Melt butter in a Dutch oven. Melting butter first is always a good sign. Add onion and saute it for a few minutes. The directions will say to add the garlic at the same time, but that’s a bad idea (shame on you Southern Living). Adding tiny bits of minced onion at the same time as big pieces of chopped onion will result in burned garlic. Add the garlic after about eight minutes of sauteing the onions.
When that’s done, sprinkle the flour over the onions and garlic and stir to coat everything. This’ll keep your soup’s base from being clumpy. Add the bouillon cube (you heard me right; a cube) and water and bring it to a boil. Then reduce the heat and let it simmer while you pull out the bag of frozen potatoes.
If you’re doing a ‘say what?’ about now, you’re on track with how I reacted. Look down further and you’ll see that the ingredient list calls for a package of frozen steam-and-mash potatoes. I didn’t even know that kind of thing existed. It’s just peeled and chopped potatoes in a bag. And a 24-ounce bag costs as much as a ten-pound bag of whole russets. Huh.
Anyhooo, Steam the potatoes in the bag and then add them to the pot, along with milk and pepper. Cook for about ten minutes, then ladle into bowls and add toppings.
The longest portion of this process is in the beginning; sauteing the onions and garlic, then simmering them with the bouillon and water. If you err on one side, simmer longer, not shorter. The flavor depth that is created through this step is essential to the whole soup.
Hubby declared this soup ‘amazing’ after the first bite. I agree. Southern Living is forgiven for telling me to add minced garlic at the same time as chopped onion, to use a bouillon cube and for the whole frozen potatoes thing. This soup is off-the-charts good. If there was any left, there would have been a battle over who would have gotten the leftovers.
Since we didn’t have any bacon in the house, I used some pancetta that I had cut into ribbons instead. I simply cooked it quickly until crisp over high heat. It was a way yummy addition. After his first bowl, Hubby informed me that I hadn’t made enough and he was right. When (not if) I make this again, I’ll double the batch.
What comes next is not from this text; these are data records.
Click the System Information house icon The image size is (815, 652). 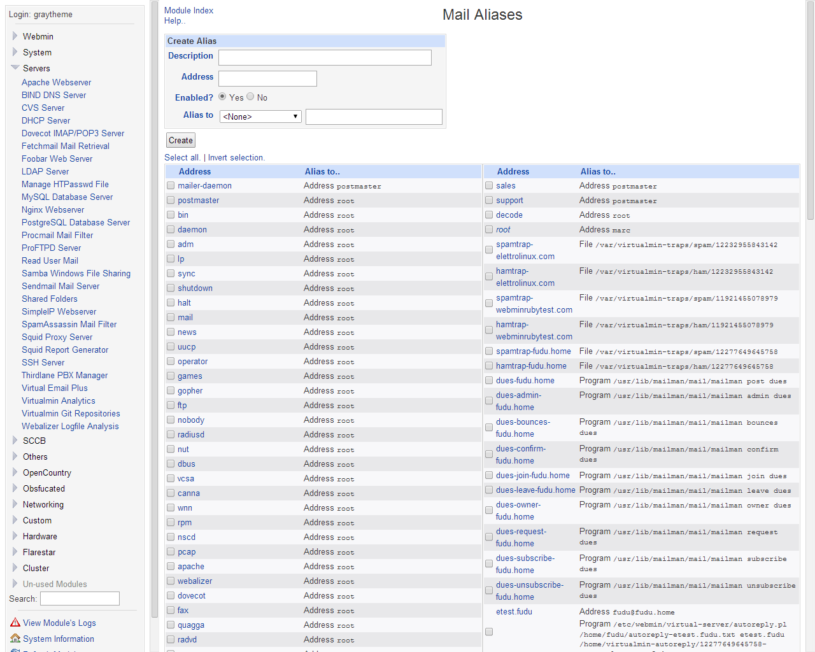(15, 639)
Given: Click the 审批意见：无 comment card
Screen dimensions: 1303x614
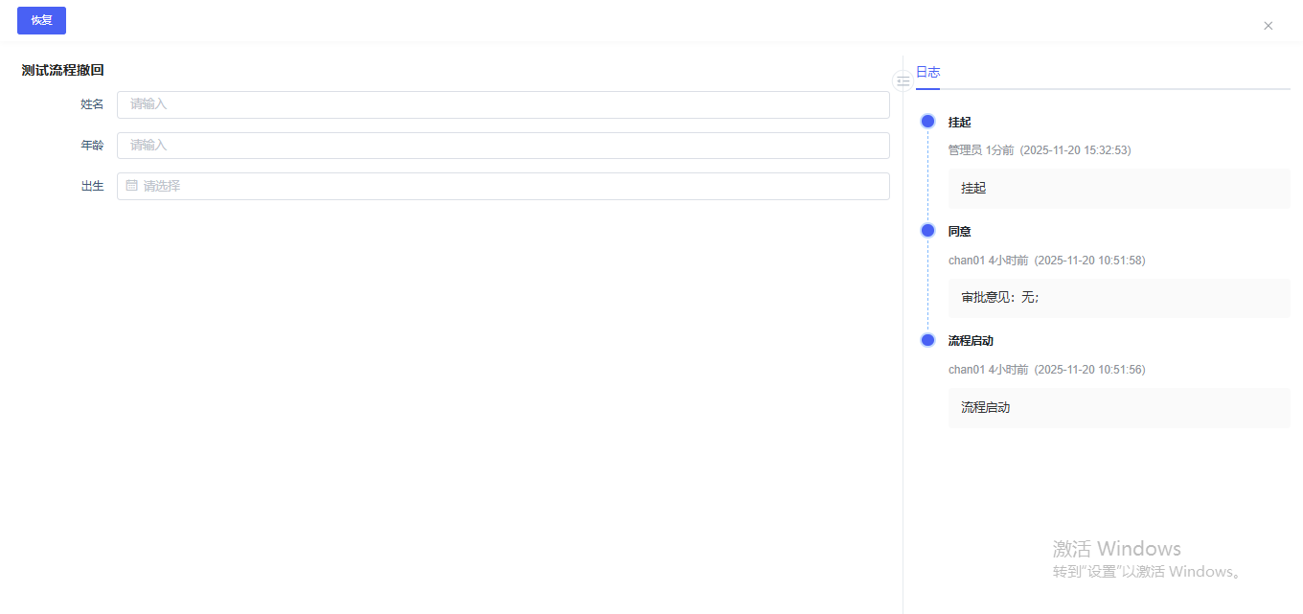Looking at the screenshot, I should [x=1118, y=298].
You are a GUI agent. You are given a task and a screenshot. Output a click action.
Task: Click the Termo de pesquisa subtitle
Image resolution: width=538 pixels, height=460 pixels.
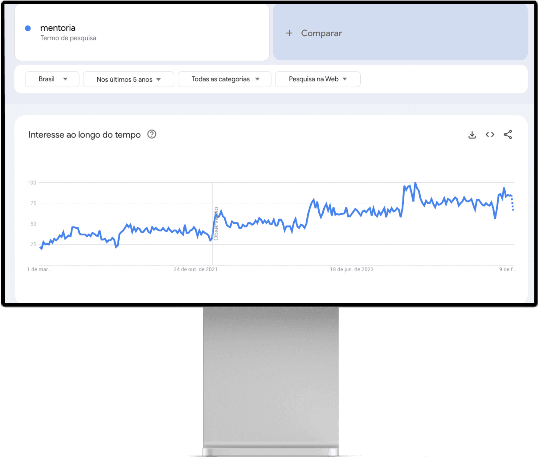point(68,38)
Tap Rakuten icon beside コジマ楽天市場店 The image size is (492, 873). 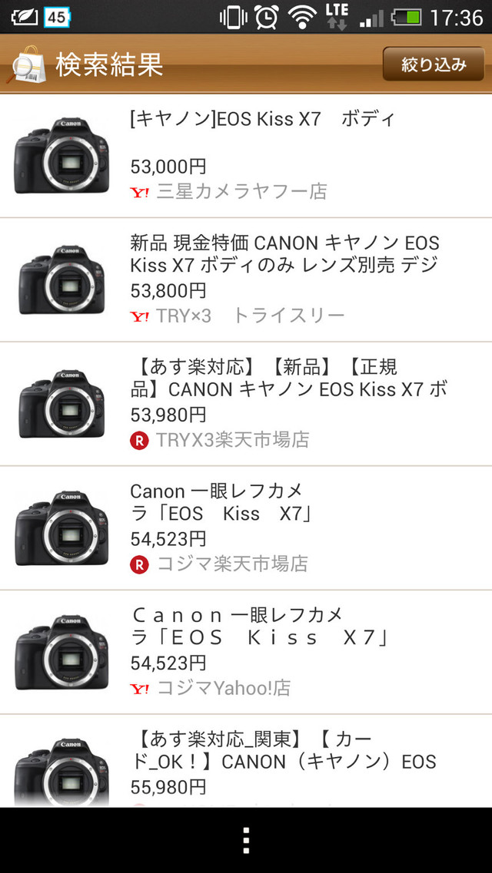pos(139,565)
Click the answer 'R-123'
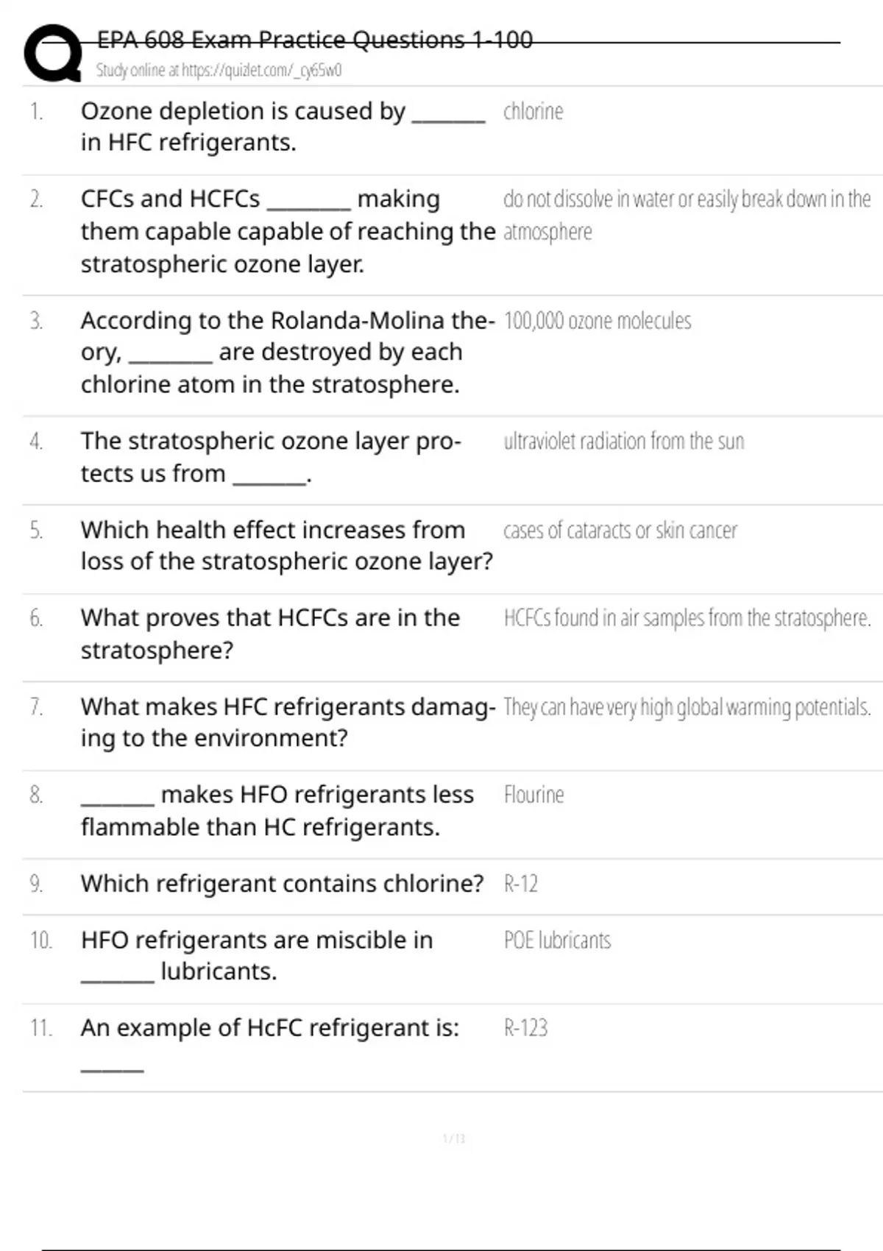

Oh, and Dudette, the one with no time and lots to do; she loved this also. Asked for more and ate it up. That’s the seal of approval.
One last thing; I’m not sure why the recipe is called ‘baked’ potato soup when there’s no baking involved, but again, the magazine is forgiven. Because this is so darn fantastic.
What I’d Do Different Next Time
I needed to add a teaspoon of salt to the soup to boost the flavor to where I wanted it. Adding the garlic long after the onion is a given, but I would also peel, chop and boil four good-sized potatoes instead of the frozen ones and use three cups of chicken broth instead of messing with water and bouillon cubes. I’m sure the authors thought that the cube would provide enough salt to the dish, but it just didn’t.
- ¼ cup butter
- ½ cup chopped sweet onion
- 1 garlic clove, minced
- ¼ cup all-purpose flour
- 1 extra-large chicken bouillon cube
- 1 (24-oz.) package frozen steam-and-mash potatoes
- 2 cups milk
- ½ teaspoon pepper
- Toppings: cooked and crumbled bacon, shredded sharp Cheddar cheese, sliced green onions
- Melt butter in a Dutch oven over medium heat; add onion and garlic, and cook, stirring often, 5 to 10 minutes or until golden.
- Sprinkle onion mixture with flour, and stir until coated. Stir in bouillon cube and 3 cups water. Bring to a boil over medium heat, stirring often. Reduce heat to medium-low, and simmer, stirring occasionally, 10 minutes.
- Meanwhile, microwave potatoes according to package directions. (Do not add butter or milk.) Stir potatoes, milk, and pepper into onion mixture. Cook over medium heat, stirring occasionally, 10 minutes or until thickened. Serve with desired toppings.